*** Opening of RECORDS TO USE ***

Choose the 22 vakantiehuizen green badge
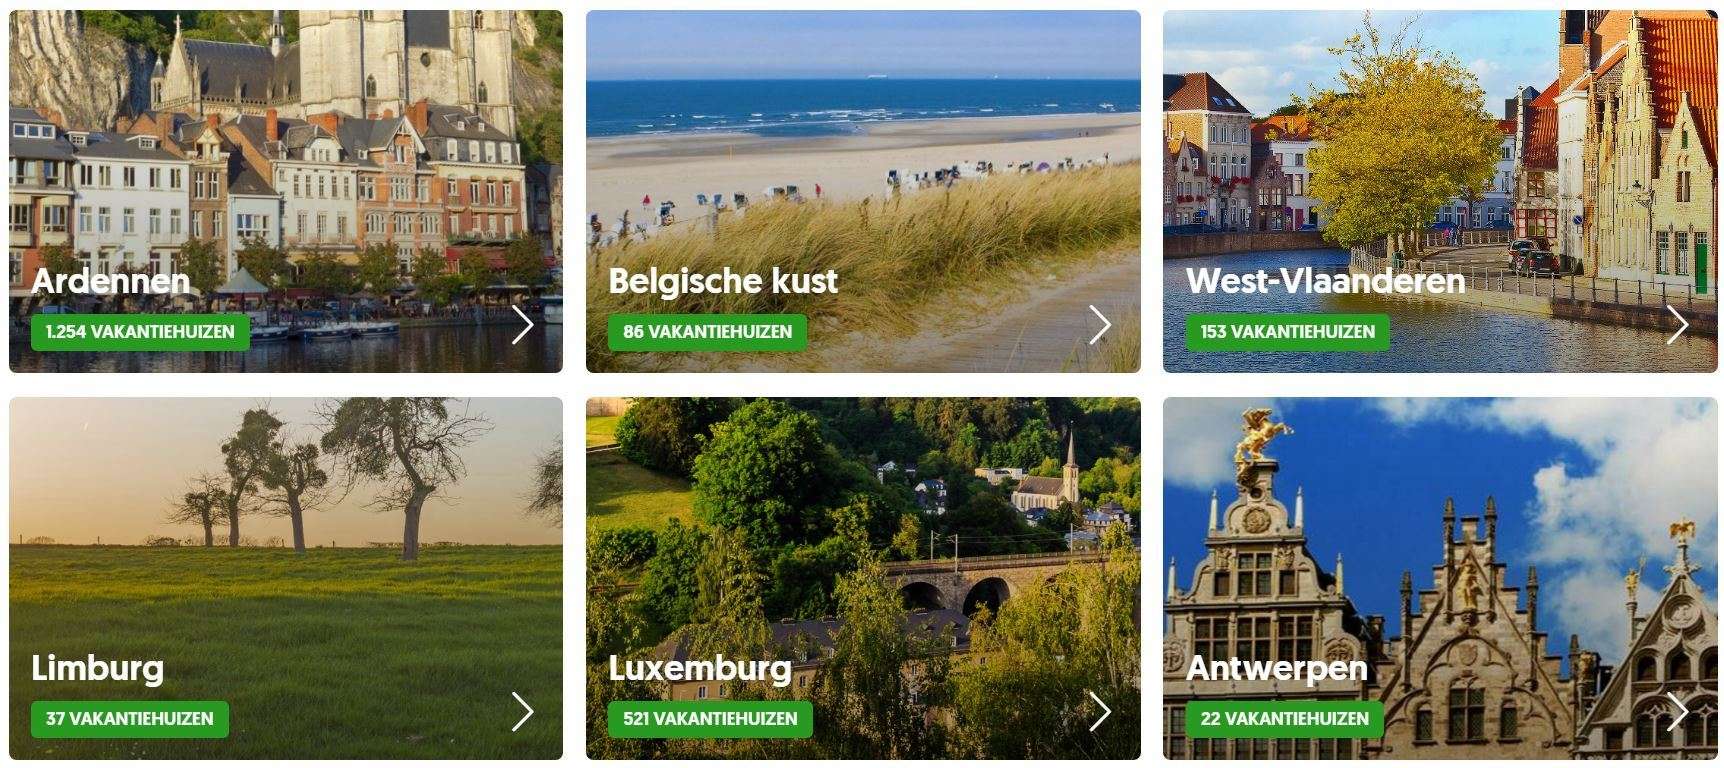pos(1284,719)
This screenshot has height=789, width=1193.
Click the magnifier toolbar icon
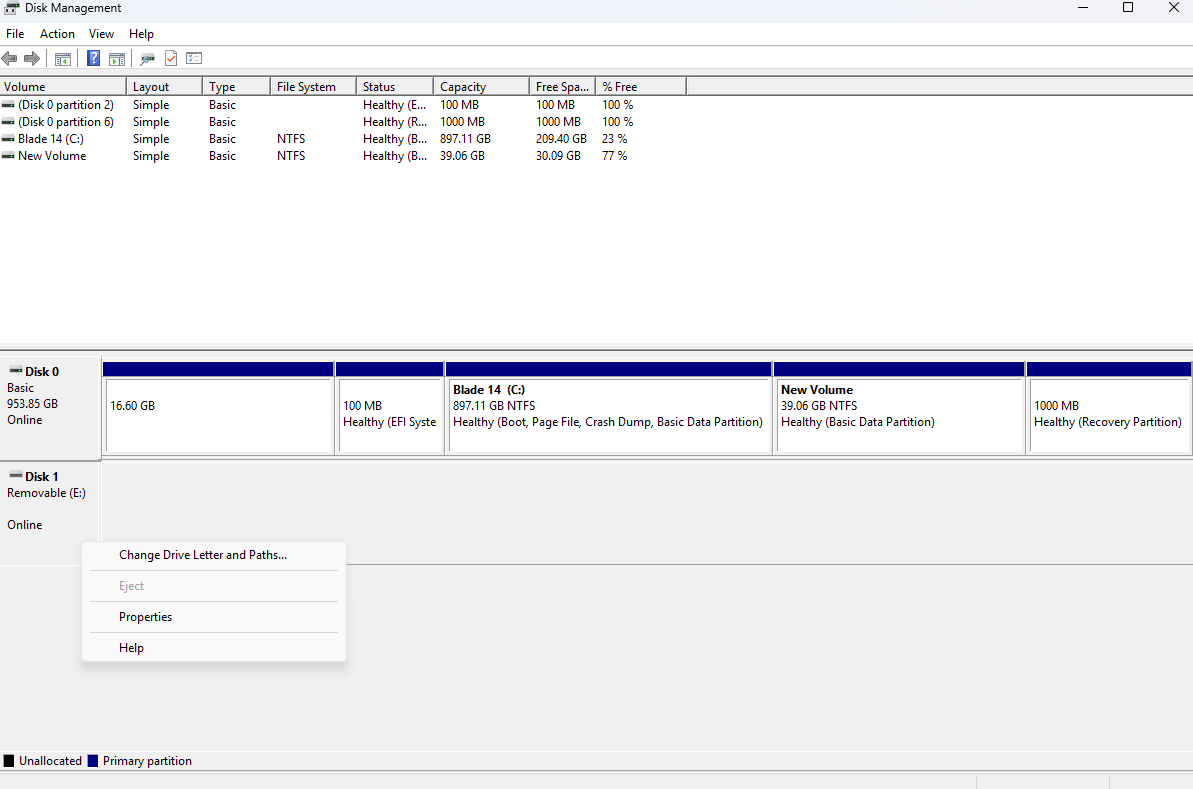click(x=147, y=57)
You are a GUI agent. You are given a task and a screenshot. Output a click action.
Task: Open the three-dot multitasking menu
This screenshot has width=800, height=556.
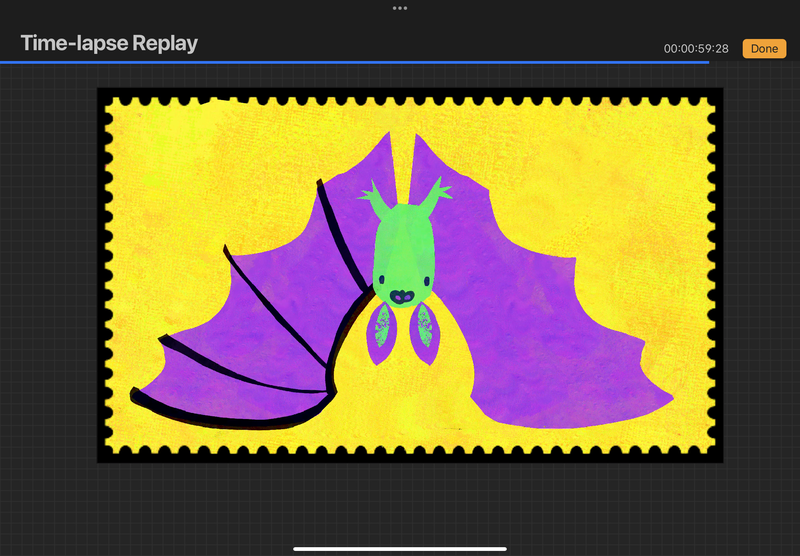400,8
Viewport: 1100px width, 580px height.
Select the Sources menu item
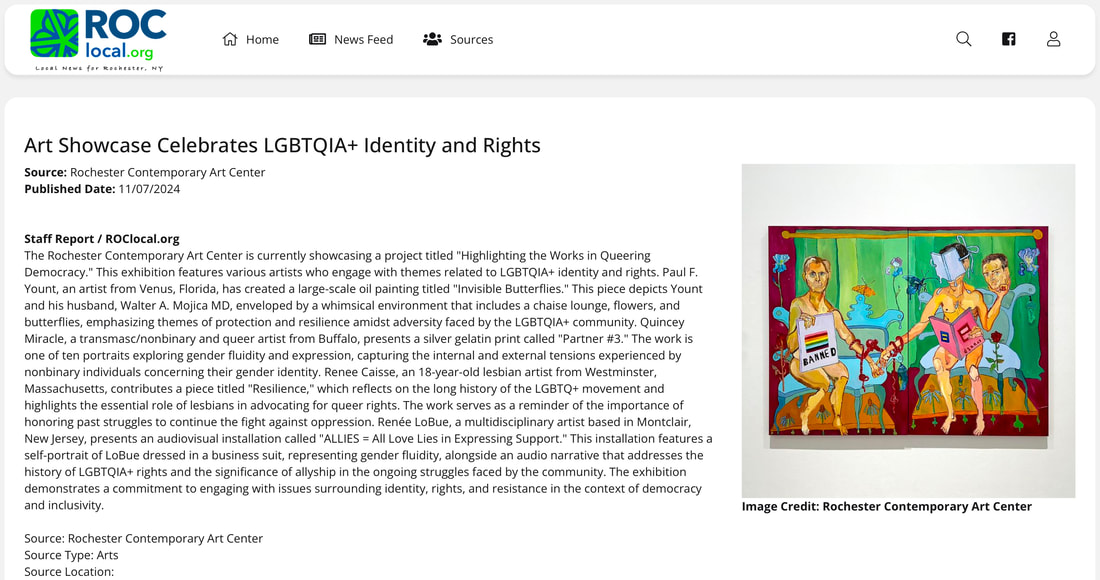click(x=457, y=39)
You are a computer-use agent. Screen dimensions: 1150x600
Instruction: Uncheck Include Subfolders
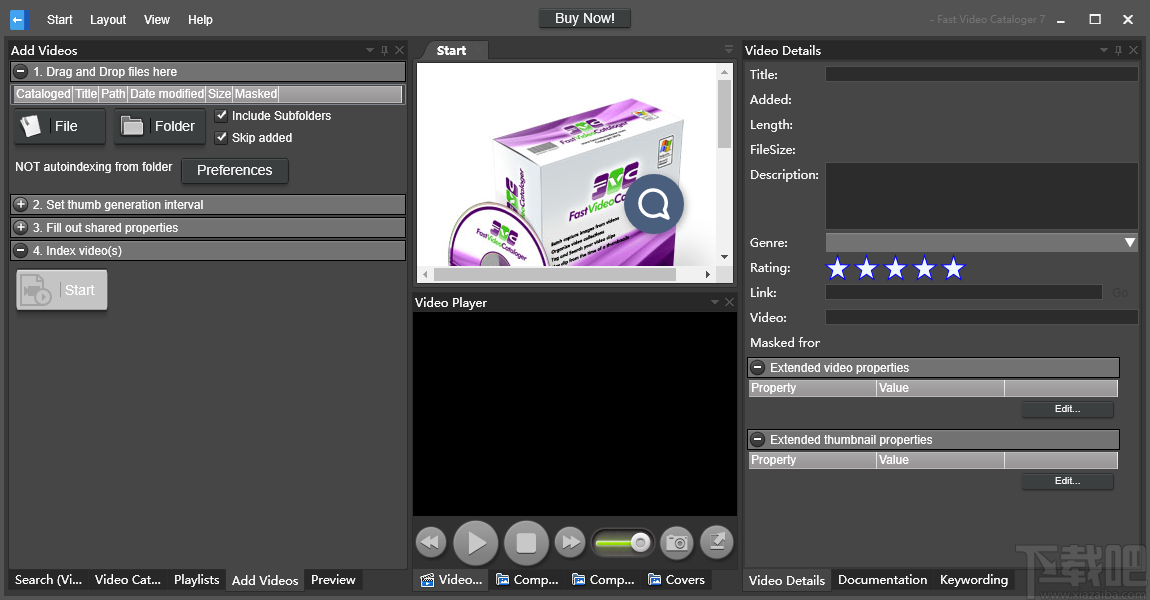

*** Close of RECORDS TO USE ***

Your answer must be the records above, word for word, with no pictures.

TASK RESULT:
Choose the 22 vakantiehuizen green badge
pos(1284,719)
This screenshot has height=789, width=1193.
Click the magnifier toolbar icon
click(x=147, y=57)
You are a GUI agent. You are given a task and a screenshot. Output a click action.
Task: Open the three-dot multitasking menu
This screenshot has width=800, height=556.
400,8
Viewport: 1100px width, 580px height.
Select the Sources menu item
click(x=457, y=39)
You are a computer-use agent. Screen dimensions: 1150x600
Instruction: Uncheck Include Subfolders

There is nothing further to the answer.